The Journal

November 12, 1995. I went out with Amy Sawyer tonight for the first time since she broke things off a couple of months ago. It was only the second time I've seen her in the last two months, and the first time she's seen me since I shaved my head, pierced my ear, and grew a goatee. The irony of the whole situation is that while we have both chaged considerably, we've gone about it in completely different ways.

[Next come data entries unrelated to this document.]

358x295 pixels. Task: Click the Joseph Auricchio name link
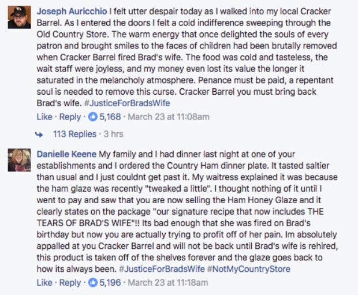coord(72,12)
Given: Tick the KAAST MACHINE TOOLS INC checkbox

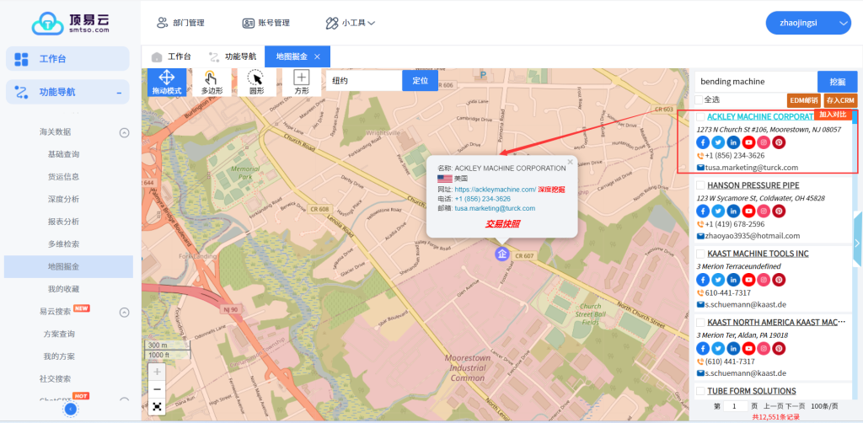Looking at the screenshot, I should (700, 254).
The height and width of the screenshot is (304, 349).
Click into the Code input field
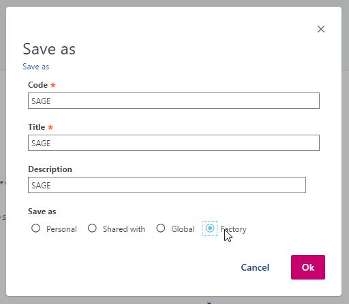point(174,101)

My outward appearance has drastically changed, so that some of my old friends at ORU didn't even recognize me at first when I went to visit them the weekend before last. On the inside, however, I've remained basically the same. Amy, on the other hand, looks basically the same as she has since I first met her four years ago (plus or minus a few minor changes). But on the inside, she has changed almost as drastically as I have on the outside. It often seems that she has come to represent to me all the things I have grown (or possibly have always been) disenchated with. The establishment, the status quo, the middle class aristocracy. Perhaps I've rejected these things so vehemently because they are the things I've always secretly desired, but now feel excluded from.

In some ways, I am glad we've both changed, though. It almost seems like the old Amy that I once loved no longer exists. As if in some symbolic way she has died, and once I'm through mourning her, I can return to life, whatever that may be. Looking at things from that perspective makes the situation almost bearable. Maybe it's finally time to move on...

November 11, 1995. I'm starting a journal because once again, I have a need to write down the little things I sometimes think of. Since the age of paper and pen seems to be dying away, I thought it would be interesting to put my journal online. And like all writers, I sometimes entertain the vain notion that someone, somewhere, might have some interest in what I have to say.

I thought of an analogy today. Life is kind of like a bull with me as the bull-fighter, and the object is to take it by the horns and ride it. Not to let it ride me. I find myself often guitly of watching the bull behind a bush or some other cover, silently plotting, waiting until the bull isn't looking, then I run up to him and kick him in the rear end and then run away again. But of course I make sure someone gets a picture of me kicking the bull, and so I make copies of the picture and distribute it among all the people who were to afraid to even go to the bullfight. To them, I am a hero. But I, the bull, and the real bull-fighters know the truth.